### [WORK ORDER]
Give back every record that follows, exactly as written.

--- AVAILABLE DATA Enclosed Below ---

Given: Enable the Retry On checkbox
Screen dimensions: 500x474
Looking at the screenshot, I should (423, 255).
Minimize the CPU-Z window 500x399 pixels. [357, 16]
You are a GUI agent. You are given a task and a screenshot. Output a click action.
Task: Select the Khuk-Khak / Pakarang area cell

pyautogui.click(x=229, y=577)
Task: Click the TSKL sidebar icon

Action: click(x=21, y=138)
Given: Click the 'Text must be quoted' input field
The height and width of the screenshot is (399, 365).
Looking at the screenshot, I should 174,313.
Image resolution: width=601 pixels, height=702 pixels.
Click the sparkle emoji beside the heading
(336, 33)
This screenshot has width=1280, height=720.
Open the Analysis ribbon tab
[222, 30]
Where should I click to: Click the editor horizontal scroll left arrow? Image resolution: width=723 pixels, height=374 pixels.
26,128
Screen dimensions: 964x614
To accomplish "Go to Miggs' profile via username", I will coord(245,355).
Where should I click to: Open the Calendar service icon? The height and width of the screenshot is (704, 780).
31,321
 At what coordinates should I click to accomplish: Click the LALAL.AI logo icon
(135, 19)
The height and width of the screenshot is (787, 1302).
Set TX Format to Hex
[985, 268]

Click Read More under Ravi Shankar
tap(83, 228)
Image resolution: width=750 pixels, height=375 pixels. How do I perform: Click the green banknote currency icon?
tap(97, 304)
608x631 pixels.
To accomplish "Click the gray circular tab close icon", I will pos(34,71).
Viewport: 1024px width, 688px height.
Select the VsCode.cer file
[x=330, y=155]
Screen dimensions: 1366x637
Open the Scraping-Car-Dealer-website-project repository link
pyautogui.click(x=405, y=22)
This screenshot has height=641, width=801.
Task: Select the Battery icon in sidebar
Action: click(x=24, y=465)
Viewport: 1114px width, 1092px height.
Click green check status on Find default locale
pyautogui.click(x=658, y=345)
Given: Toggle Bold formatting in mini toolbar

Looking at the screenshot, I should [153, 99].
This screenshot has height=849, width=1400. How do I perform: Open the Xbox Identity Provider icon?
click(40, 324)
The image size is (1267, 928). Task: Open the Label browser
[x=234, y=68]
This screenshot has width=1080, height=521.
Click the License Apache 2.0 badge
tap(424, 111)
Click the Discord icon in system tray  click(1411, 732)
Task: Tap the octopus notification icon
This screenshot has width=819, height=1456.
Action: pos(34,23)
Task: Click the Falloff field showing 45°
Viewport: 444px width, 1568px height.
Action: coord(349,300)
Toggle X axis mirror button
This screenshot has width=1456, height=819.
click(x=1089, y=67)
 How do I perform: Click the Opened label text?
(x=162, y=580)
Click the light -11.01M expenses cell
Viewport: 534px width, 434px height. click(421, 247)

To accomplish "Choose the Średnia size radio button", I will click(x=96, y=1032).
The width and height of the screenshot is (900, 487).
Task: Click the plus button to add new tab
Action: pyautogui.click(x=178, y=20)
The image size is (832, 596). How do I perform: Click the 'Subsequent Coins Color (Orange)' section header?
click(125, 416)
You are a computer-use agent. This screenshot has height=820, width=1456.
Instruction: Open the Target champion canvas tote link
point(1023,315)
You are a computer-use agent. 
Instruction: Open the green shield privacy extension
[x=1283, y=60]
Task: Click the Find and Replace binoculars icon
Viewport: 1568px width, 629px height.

--- End of Enclosed AVAILABLE DATA ---

### [ANSWER FOR THE TASK]
Given: Enable the Retry On checkbox
Screen dimensions: 500x474
Looking at the screenshot, I should (423, 255).
Minimize the CPU-Z window 500x399 pixels. [357, 16]
You are a GUI agent. You are given a task and a screenshot. Output a click action.
Task: Select the Khuk-Khak / Pakarang area cell

pyautogui.click(x=229, y=577)
Task: Click the TSKL sidebar icon

Action: click(x=21, y=138)
Given: Click the 'Text must be quoted' input field
The height and width of the screenshot is (399, 365).
Looking at the screenshot, I should 174,313.
Image resolution: width=601 pixels, height=702 pixels.
Click the sparkle emoji beside the heading
(336, 33)
This screenshot has width=1280, height=720.
Open the Analysis ribbon tab
[222, 30]
Where should I click to: Click the editor horizontal scroll left arrow? Image resolution: width=723 pixels, height=374 pixels.
26,128
Screen dimensions: 964x614
To accomplish "Go to Miggs' profile via username", I will coord(245,355).
Where should I click to: Open the Calendar service icon? The height and width of the screenshot is (704, 780).
31,321
 At what coordinates should I click to accomplish: Click the LALAL.AI logo icon
(135, 19)
The height and width of the screenshot is (787, 1302).
Set TX Format to Hex
[985, 268]

Click Read More under Ravi Shankar
tap(83, 228)
Image resolution: width=750 pixels, height=375 pixels. How do I perform: Click the green banknote currency icon?
tap(97, 304)
608x631 pixels.
To accomplish "Click the gray circular tab close icon", I will pos(34,71).
Viewport: 1024px width, 688px height.
Select the VsCode.cer file
[x=330, y=155]
Screen dimensions: 1366x637
Open the Scraping-Car-Dealer-website-project repository link
pyautogui.click(x=405, y=22)
This screenshot has height=641, width=801.
Task: Select the Battery icon in sidebar
Action: click(x=24, y=465)
Viewport: 1114px width, 1092px height.
Click green check status on Find default locale
pyautogui.click(x=658, y=345)
Given: Toggle Bold formatting in mini toolbar

Looking at the screenshot, I should [153, 99].
This screenshot has height=849, width=1400. How do I perform: Open the Xbox Identity Provider icon?
click(40, 324)
The image size is (1267, 928). Task: Open the Label browser
[x=234, y=68]
This screenshot has width=1080, height=521.
Click the License Apache 2.0 badge
tap(424, 111)
Click the Discord icon in system tray  click(1411, 732)
Task: Tap the octopus notification icon
This screenshot has width=819, height=1456.
Action: pos(34,23)
Task: Click the Falloff field showing 45°
Viewport: 444px width, 1568px height.
Action: coord(349,300)
Toggle X axis mirror button
This screenshot has width=1456, height=819.
click(x=1089, y=67)
 How do I perform: Click the Opened label text?
(x=162, y=580)
Click the light -11.01M expenses cell
Viewport: 534px width, 434px height. click(421, 247)

To accomplish "Choose the Średnia size radio button", I will click(x=96, y=1032).
The width and height of the screenshot is (900, 487).
Task: Click the plus button to add new tab
Action: pyautogui.click(x=178, y=20)
The image size is (832, 596). How do I perform: Click the 'Subsequent Coins Color (Orange)' section header?
click(125, 416)
You are a computer-use agent. This screenshot has height=820, width=1456.
Instruction: Open the Target champion canvas tote link
point(1023,315)
You are a computer-use agent. 
Instruction: Open the green shield privacy extension
[x=1283, y=60]
Task: Click the Find and Replace binoculars icon
Viewport: 1568px width, 629px height.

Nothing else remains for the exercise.